In this study, spiculated margin was the third important variables in the prediction model. spiculated margin is one of the important characteristics of tumor invasive growth, and is more prone to ALNM. The reason may be the over expression of VEGF and MMP-9 in BC patients with burr sign [28]. VEGF can enhance angiogenesis and vascular and lymphatic permeability, and aids the proliferation and metastasis of tumor cells [29]. MMP-9 can dissolve in type-IV collagen, leading to damage to basement membranes, and has a very important role in the metastasis of cancer cells [30].

Location and size of primary tumor are also important indicator of prognosis [31, 32]. Some researchers [6, 16] found there was an increase in ALNM with increasing size of tumor. Our study also showed that tumors > 2 cm were more likely to have ALNM (OR = 1.655). The relationship between tumor size and ALNM is complex, it varies by molecular types, genetic background and expression of molecules that determine tumor growth and lymphatic metastasis may play an important role [33]. Tumors located in the upper outer quadrant increase incidence of lymph node positivity and are likely to have more number of ALNs [31]. Our study also showed tumors locate in the outer upper quadrant (OR = 1.995) were more likely to have ALNM. According to breast lymphatic drainage and tumor prevalence, BC was most common in the upper outer quadrant and was more likely to drain to the axilla [34].

Distance from the skin was found a risk factor of ALNM in our study. The natural dominant drainage for the outflow of lymph from the superficial areas of the breast is to the ALNs. This pathway plays a primary role in the initial stages of breast cancer. The superficial lymphatic drainage, as described by Sappey, was located from the skin to a 3 mm depth [35, 36]. Our study showed that tumors distance from the skin < 3 mm were more likely to have ALNM (OR = 1.806).

Age of onset also was associated with ALNM [37]. In our study. the mean age of diagnosis for breast cancer patients is 52.0 years old. Research has found when compared to the older patients, the younger patients present with several poor clinical indicators, including a stronger association with high-grade tumors, LVI, lymph-node involvement, more likely to be HER2-positive and triple-positive disease [37]. Our study also showed that less than 50 years old is an independent risk factor for ALNM (OR = 1.507).

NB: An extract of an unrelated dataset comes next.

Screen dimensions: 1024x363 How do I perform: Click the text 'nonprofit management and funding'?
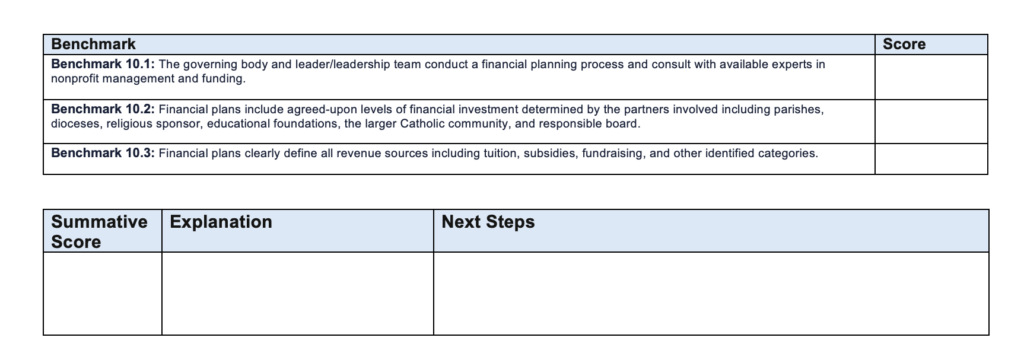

Our study had several limitations. First, our study was a single-center retrospective study which was limited by the deficient collection of risk factors related to BC, such as menstruation and fertility. Second, there were subtle differences between training and validation set which may reduce the reliability of validation. Further research focused on validation will extend the generalized use of the nomogram. At last, studies had shown that elasticity was associated with ALN status [38], however, our study was a retrospective study and lacked data on elastography, more prospective studies may be needed in the future to further explore.

Conclusions

In conclusion, the clinical approach to ALN management of BC patients is becoming more and more conservative. So, accurate assessment or/and prediction of ALN status before opreation are helpful to determine the best treatment plan. Our study developed and validated a prognostic nomogram with preoperative US and clinicopathological features, for the prediction of ALNM in patients with T1-T2 breast cancer. This nomogram performed well and might be helpful in risk stratification and decision-making for early BC patients. However, this study is poor prediction in a heavy nodal disease burden (> 2 nodes).